Umbralisib Disease Interactions

Severe cutaneous reactions, including fatal cases of exfoliative dermatitis, have been reported with the use of umbralisib. Care should be exercised when using this drug in patients with preexisting dermatological conditions. It is recommended to monitor patients for new or worsening cutaneous reactions and to withhold treatment for Grade 3 cutaneous reactions until resolution. Upon resolution, umbralisib should be reintroduced at a reduced dose. Discontinue umbralisib if a severe cutaneous reaction does not improve, worsens, or recurs. Discontinue treatment for life-threatening cutaneous reactions or Stevens-Johnson syndrome, toxic epidermal necrolysis, or drug reaction with eosinophilia and systemic symptoms of any grade and provide supportive care as appropriate.

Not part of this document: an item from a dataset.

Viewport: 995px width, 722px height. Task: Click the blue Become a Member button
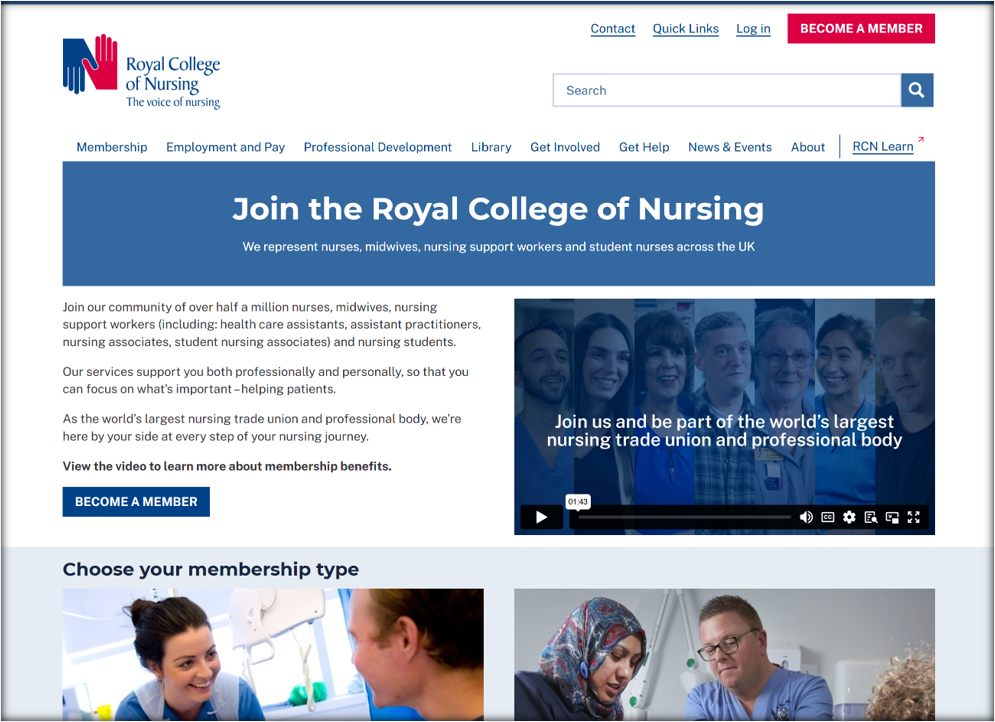tap(136, 502)
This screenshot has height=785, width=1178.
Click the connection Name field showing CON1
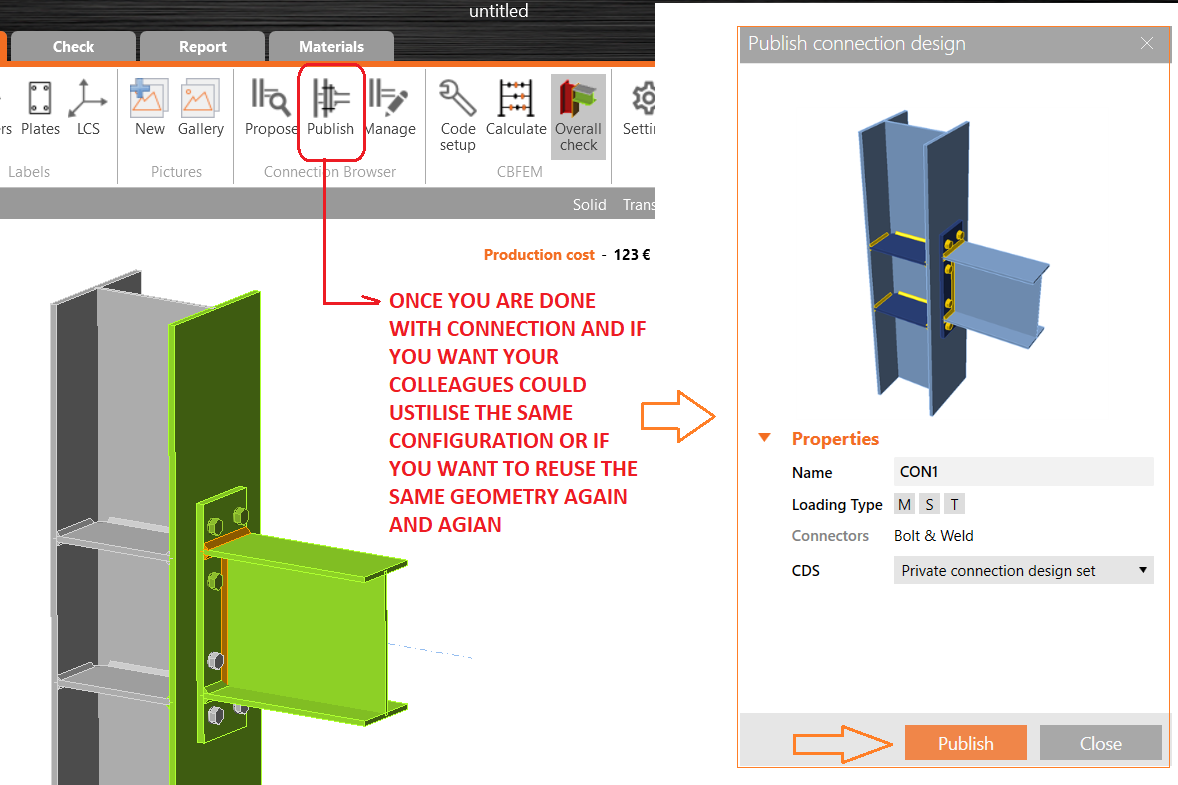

Serious and opportunistic infections, sometimes fatal, have been reported with the use of umbralisib. Care should be exercised when using this drug in patients with preexisting infections. It is recommended to monitor patients for new or worsening signs and symptoms of infection and withhold treatment for Grade 3 or 4 infection. Upon resolution, umbralisib should be reintroduced at the same or a reduced dose and to withhold suspected Pneumocystis jirovecii pneumonia (PJP) of any grade or permanently discontinue treatment for confirmed PJP. In patients with cytomegalovirus (CMV) withhold treatment until infection or viremia resolves and closely monitor for CMV reactivation by PCR or antigen test at least monthly. Prophylactic treatment for opportunistic infections is recommended as appropriate according to medical practices.

Umbralisib is predominantly metabolized by the liver. Serious hepatotoxicity has been reported in patients treated with umbralisib. No dose adjustment is recommended for patients with mild liver dysfunction (total bilirubin up to the upper limit of normal [ULN] and AST greater than ULN or total bilirubin greater than 1 to 1.5 × ULN and any AST). Care should be exercised when giving this drug to patients with moderate (total bilirubin greater than 3 × ULN and any AST) or severe (total bilirubin greater than 1.5 to 3 × ULN and any AST) liver dysfunction as its effects have not been studied in these patients. It is recommended to monitor liver function tests at baseline and treatment as clinically indicated.

Care should be exercised when using umbralisib in patients with severe renal dysfunction (CrCl less than 30 mL/min) as its effects have not been studied in this patient population. No dose adjustment is recommended in patients with mild or moderate renal impairment (CrCl 30 to 89 mL/min).